### [Data items]

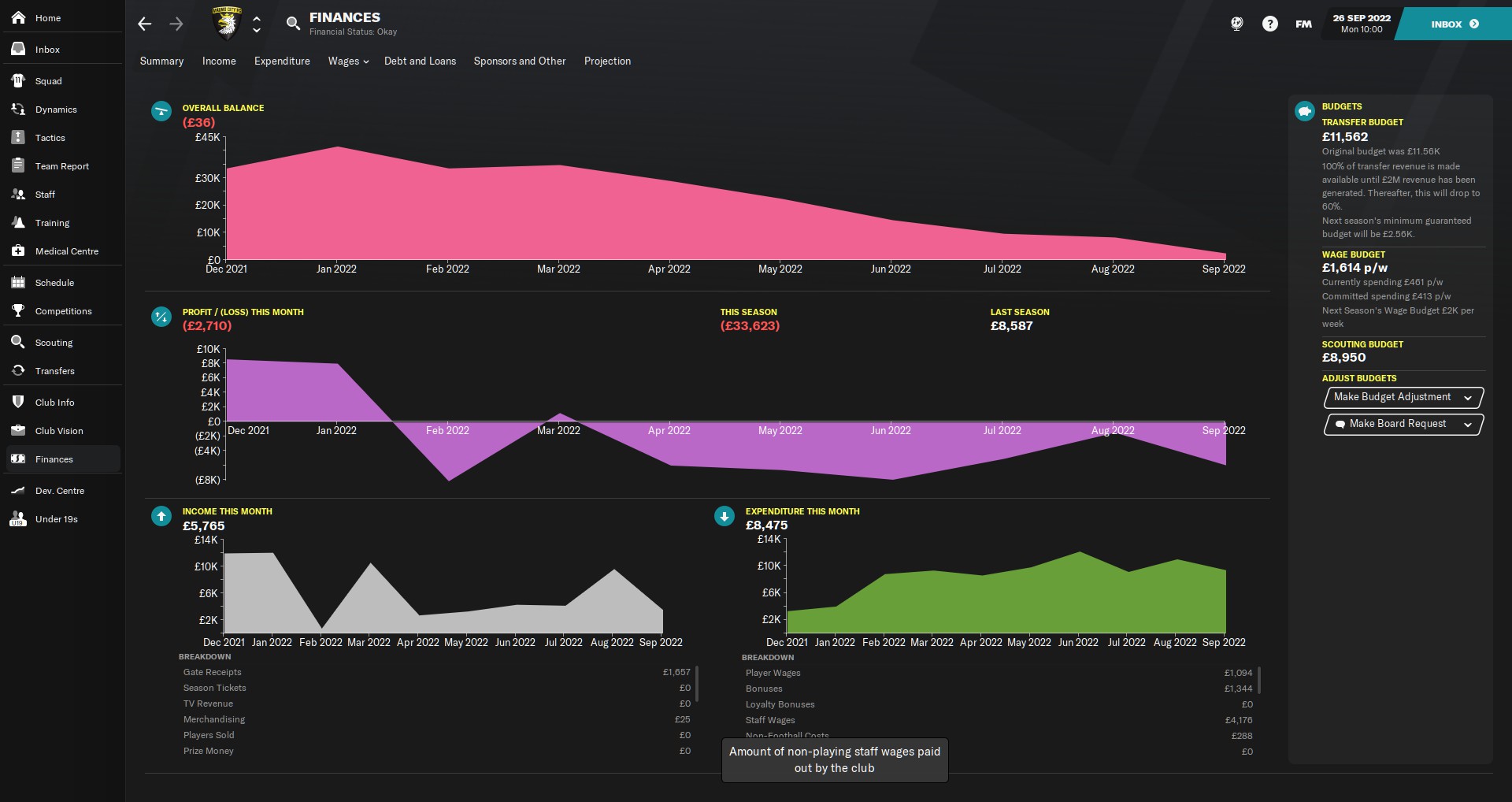Click the back arrow navigation icon
Viewport: 1512px width, 802px height.
(144, 24)
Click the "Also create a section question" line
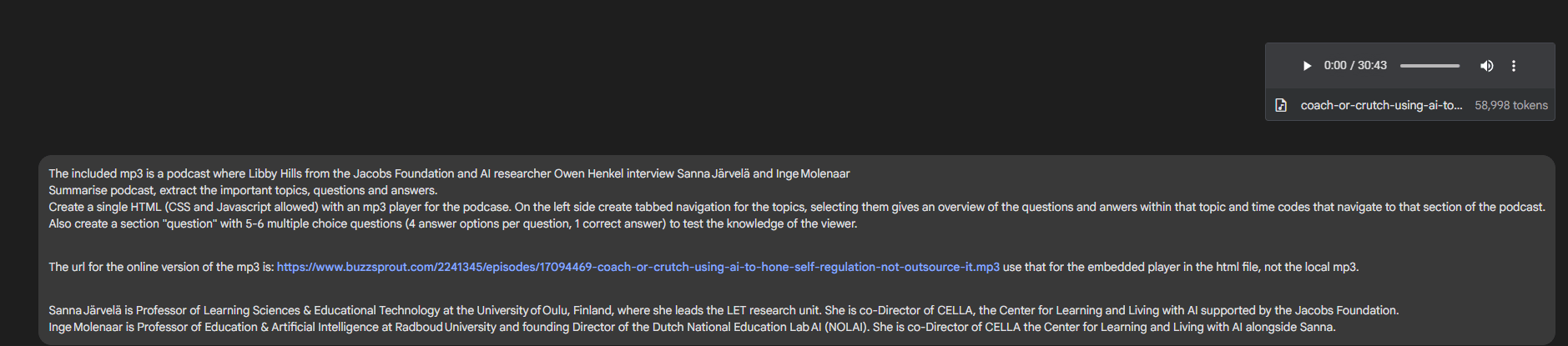This screenshot has width=1568, height=346. point(453,223)

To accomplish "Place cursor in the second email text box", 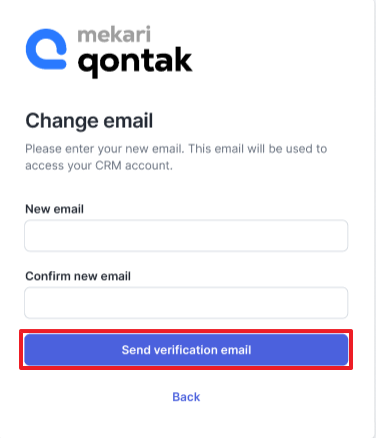I will pos(186,303).
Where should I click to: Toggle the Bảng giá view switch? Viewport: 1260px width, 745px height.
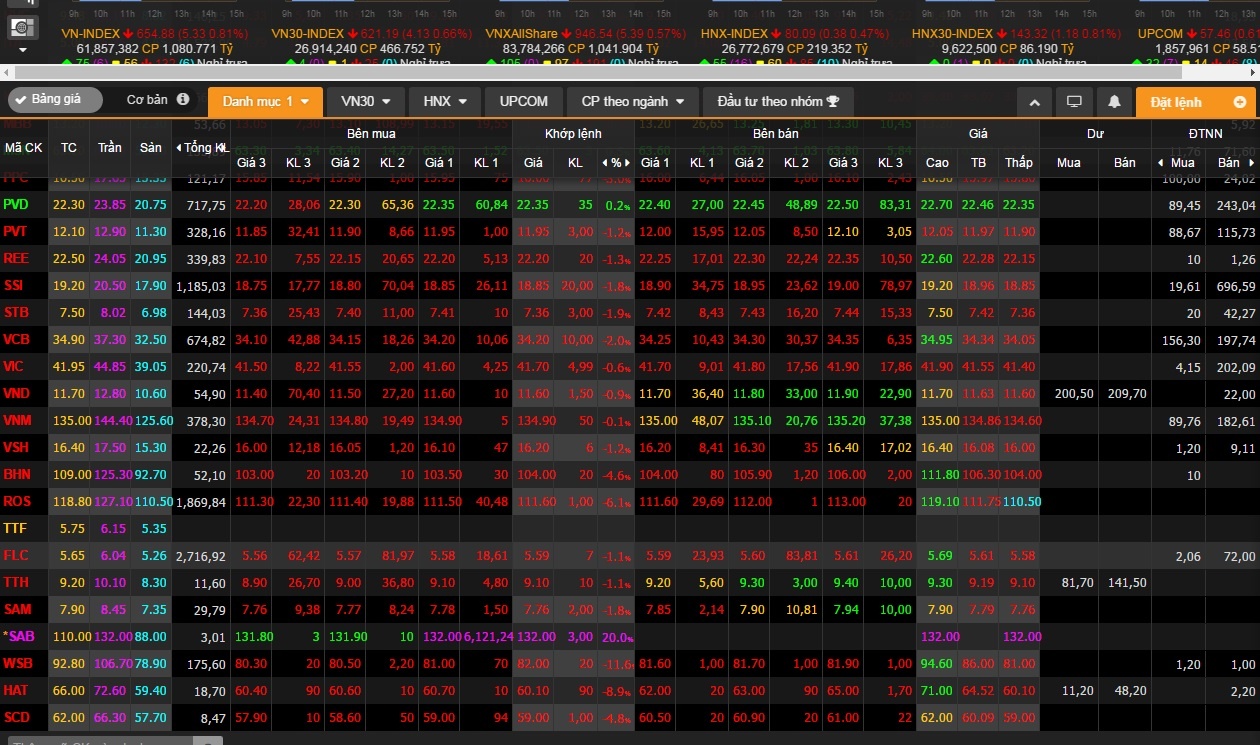(x=55, y=100)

### [Exercise aim]
Each line from the one containing "Where should I" to the final line of the data must be printed exactly, both included, with nothing else and no pictures.

### [Solution]
Where should I click to: Toggle the Bảng giá view switch? Viewport: 1260px width, 745px height.
(x=55, y=100)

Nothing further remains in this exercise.